Refuting something is justifying that it is false. The point of the OP is that you can't justify anything, so it's claiming that you can't refute "all swans are white". A black swan is simply a criticism of the statement "all swans are white". You still have a choice -- you can see the black swan and reject "all swans are white", or you can quibble with the evidence in a large number of ways which I'm sure you know of too and keep on believing "all swans are white". People really do that; searching Google for "Rapture schedule" will pull up a prominent and current example.

Comment author: Peterdjones 25 May 2011 09:16:08PM 1 point [-]

Refuting something is justifying that it is false. The point of the OP is that you can't justify anything, so it's claiming that you can't refute "all swans are white". A black swan is simply a criticism of the statement "all swans are white".

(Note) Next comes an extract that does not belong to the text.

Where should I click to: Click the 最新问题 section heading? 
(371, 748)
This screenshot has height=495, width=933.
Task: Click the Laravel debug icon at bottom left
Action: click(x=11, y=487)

Fine. If criticism is just a loose sort of refutation, then I'll invent something that is just a loose kind of inductive support, let's say schmitticism, and then I'll claim that every time I see a white swan, that schmitticises the claim that all swans are white, and Popper can't say schmitticisim doesn't work because there are no particular well-defined standards or mechanisms of schmitticism for his arguments to latch onto.